Our long-term objective is the development of technology suitable for the packaging of chronically implantable micro-electronic integrated circuits. Integrated circuits, (micro-transducers) are needed to provide sensing and control functions to further the development of implantable electronic systems. Presently devices exists which could be used for implantable neuroprostheses, including auditory, bladder, diaphramatic, and cardiac (pacemaker) prosthetic devices, upper and lower extremity functional-neuromuscular-stimulation systems, cranial pressure monitors, blood ion and gas sensors, and implantable drug delivery systems for use with hypotension controlling drugs and insulin. During the past decade, the design of implantable electronic systems which incorporate subminiature integrated- circuit sensors and transducers has been seriously limited by the absence of packaging technologies suitable for the protection of the electronic devices from the physiological environment. The significance of limited sizes makes pacemaker packaging technology inapplicable. The present proposal incorporates basic studies which will identify materials and technologies capable of protecting chronically implanted I.C. transducers for periods of years, even decades, and is aimed at: 1. Determining the corrosion-control capabilities of polydimethylsiloxanes and polyimides used for the protection of implanted micro-electronic assemblies. Material parameters such as adhesion, hardness, permeability, elongation, and ear resistance will be correlated with performance. 2. Evaluating the effectiveness of surface preparation techniques including priming, cleaning, etching, and vacuum bake-out in reducing metallization corrosion through the reduction of electrical leakage currents. 3. Defining constraints affecting the selection and development of polymeric encapsulants for moisture protection of complete implantable devices in-vitro and in-vivo. Evaluation of encapsulation systems will be made with due regard for the special problems of output leads and biocompatibility. 4. Testing the modified materials on a sensor currently under development in our laboratory. This will be accomplished by designing and fabricating a subminiature interface from the I.C. to a miniature flexible electrical cable.
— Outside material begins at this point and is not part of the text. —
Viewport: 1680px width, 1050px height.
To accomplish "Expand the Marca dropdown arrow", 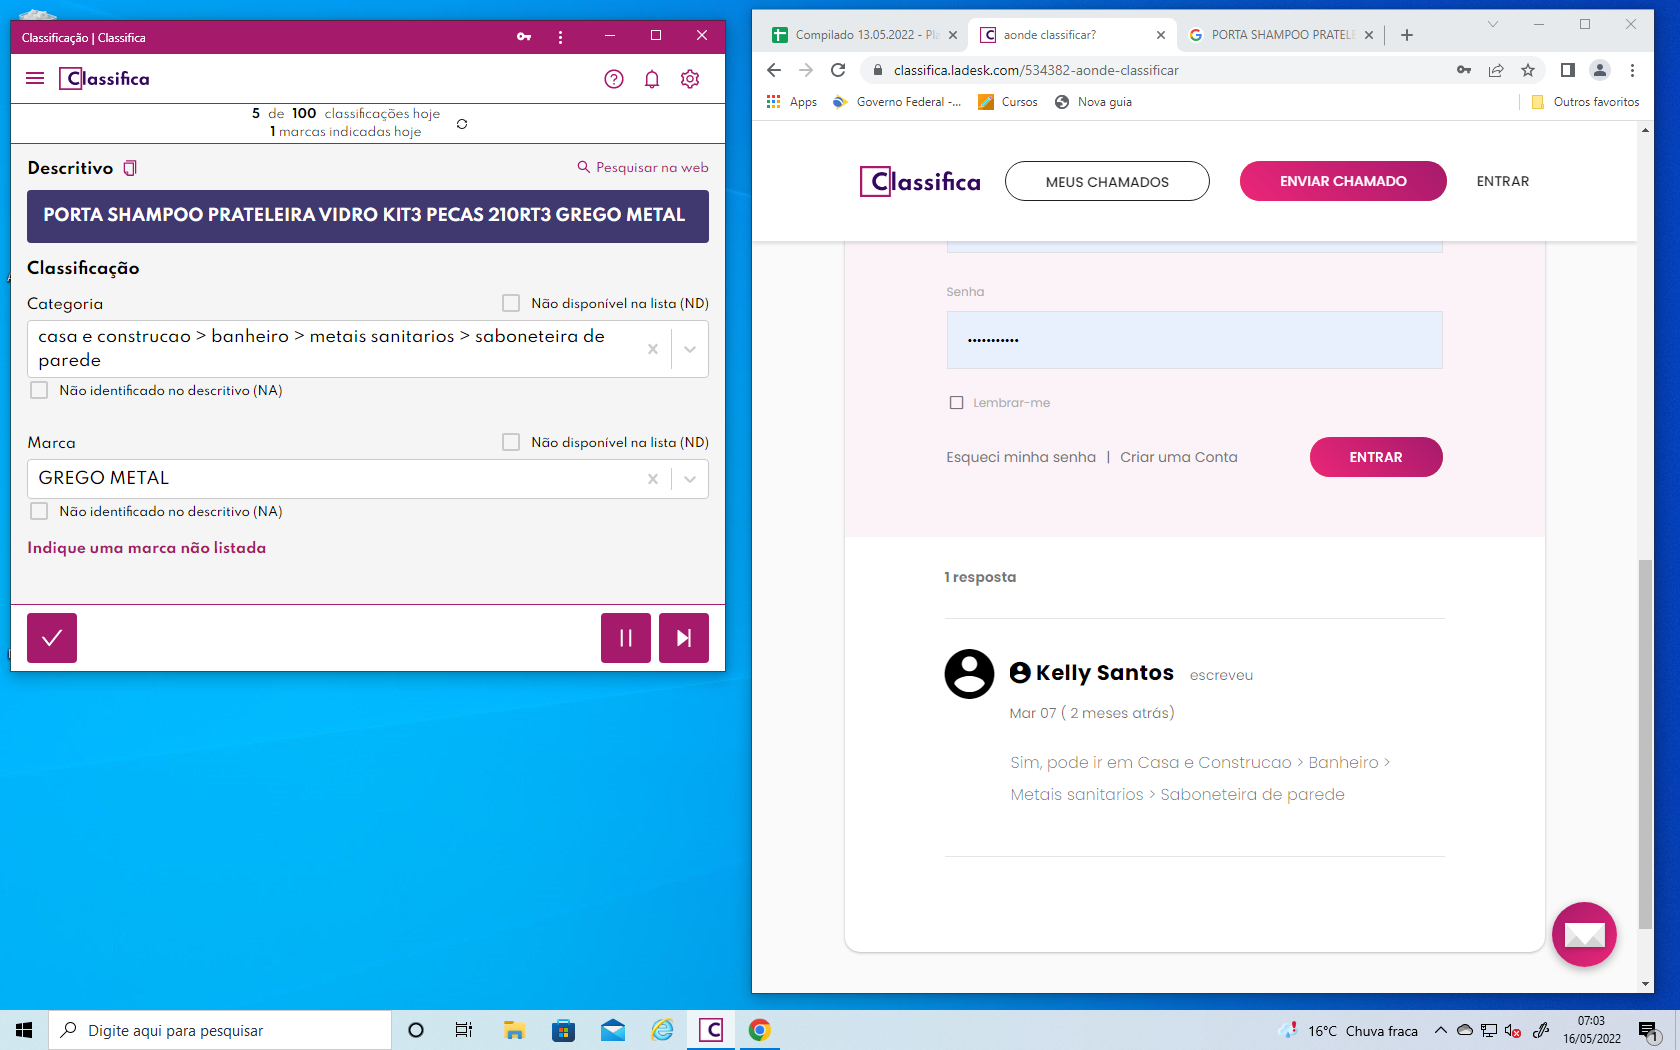I will [690, 479].
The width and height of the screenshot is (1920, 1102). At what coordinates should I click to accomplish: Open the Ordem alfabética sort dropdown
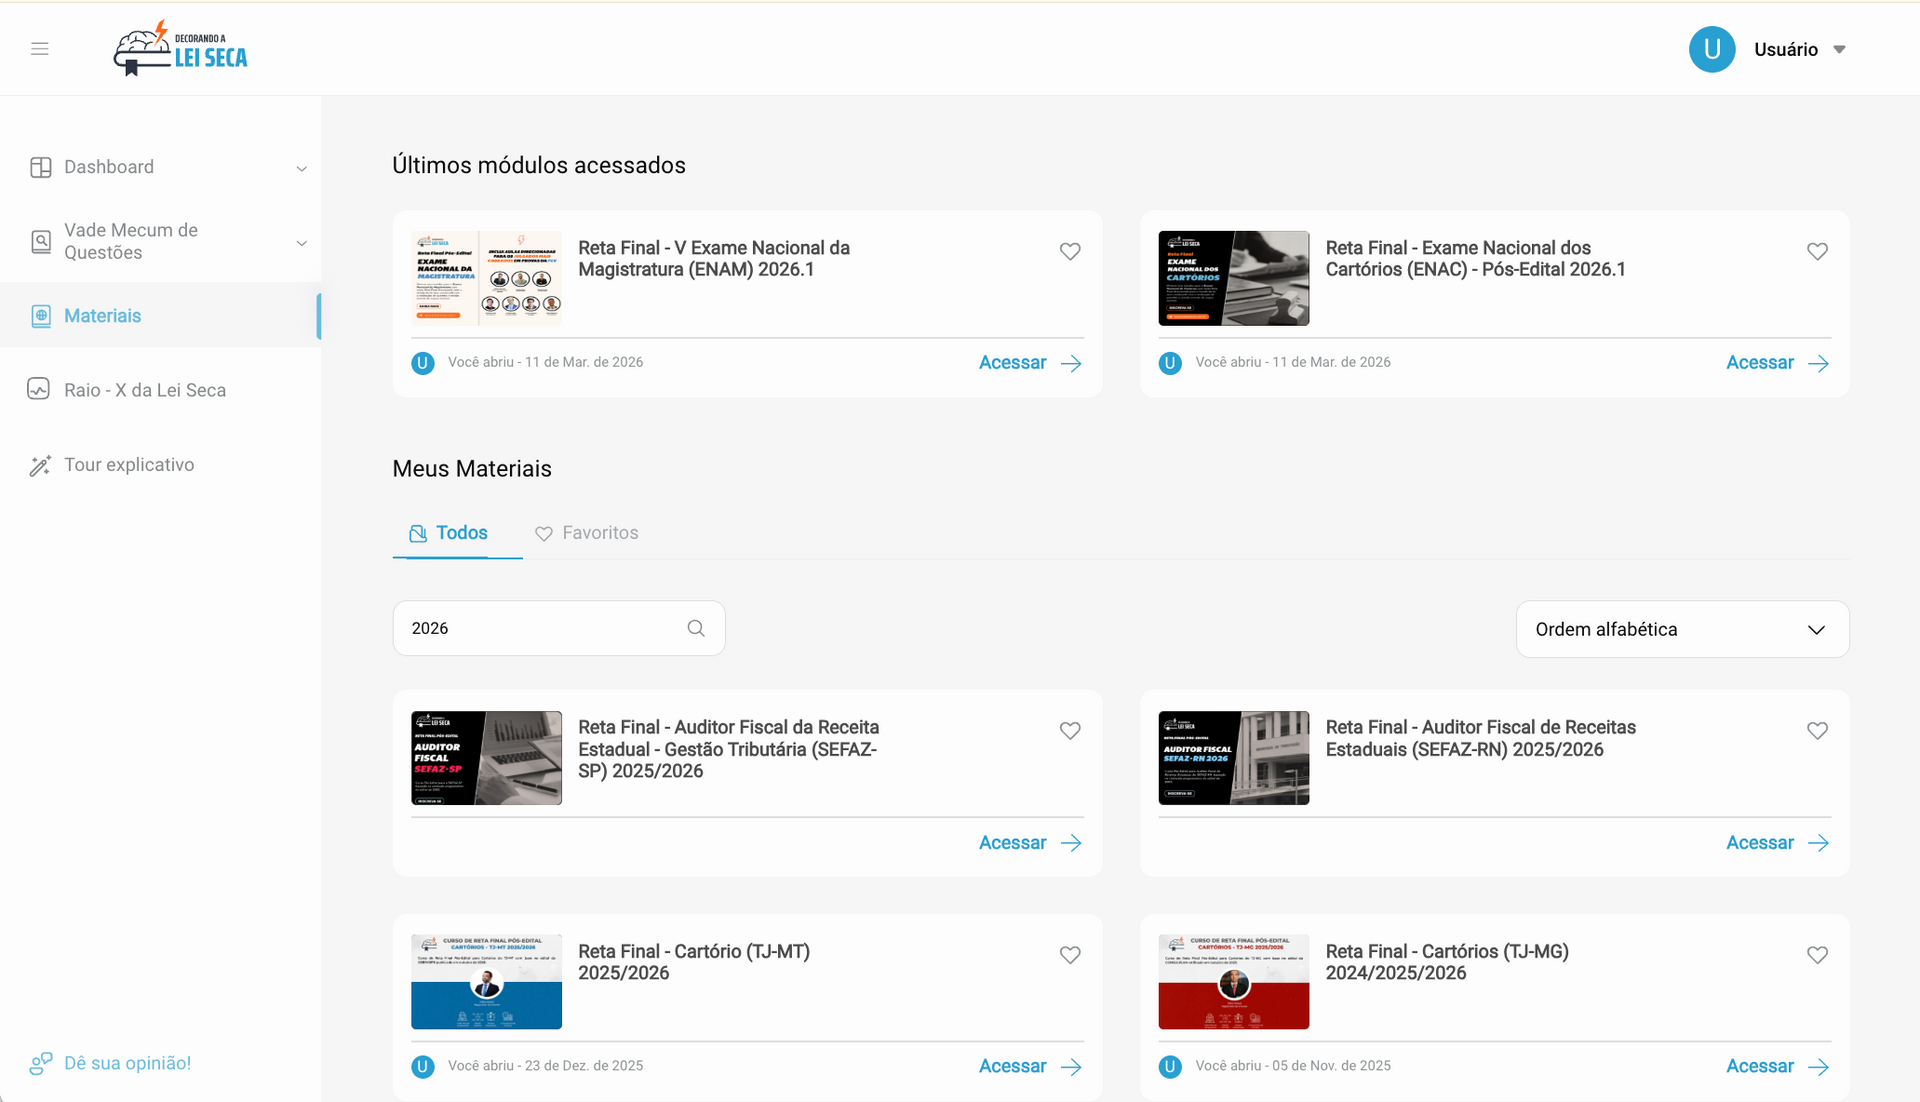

我们的长期目标是开发适合 用于长期可植入微电子器件的封装 集成电路. 集成电路（微型传感器）是 需要提供传感和控制功能，以进一步 植入式电子系统的发展。 目前 存在可用于植入的装置， 神经假体，包括听觉、膀胱、膈肌和 心脏（起搏器）修复装置，上部和下部 四肢功能性神经肌肉刺激系统，颅骨 压力监测器、血液离子和气体传感器以及植入式药物 与低血压控制药物一起使用的输送系统， 胰岛素 在过去的十年中，植入式 集成了超小型集成电路的电子系统 电路传感器和传感器已受到严重限制， 缺乏适用于保护的包装技术 电子设备从生理环境中分离出来。 的 有限尺寸的重要性使得起搏器包装 技术不适用。 本提案包括基本的 这些研究将确定能够 保护长期植入的I.C.传感器的周期 几年，甚至几十年，其目的是： 1. 确定腐蚀控制能力 聚二甲基硅氧烷和聚酰亚胺用于保护 植入的微电子组件。 材料参数，例如 如附着力、硬度、渗透性、伸长率和抗耳裂性 将与性能相关。 2. 评估表面处理技术的有效性 包括涂底漆、清洗、蚀刻和真空烘烤 通过减少金属化腐蚀， 漏电电流 3. 确定影响选择和开发的限制因素 聚合物防水剂， 体外和体内植入式器械。 评价 封装系统将适当考虑 输出导线和生物相容性的特殊问题。 4. 在目前正在进行的传感器上测试改性材料 在我们的实验室里。 这将通过 设计和制造一个超小型接口，从I.C. 一种微型柔性电缆。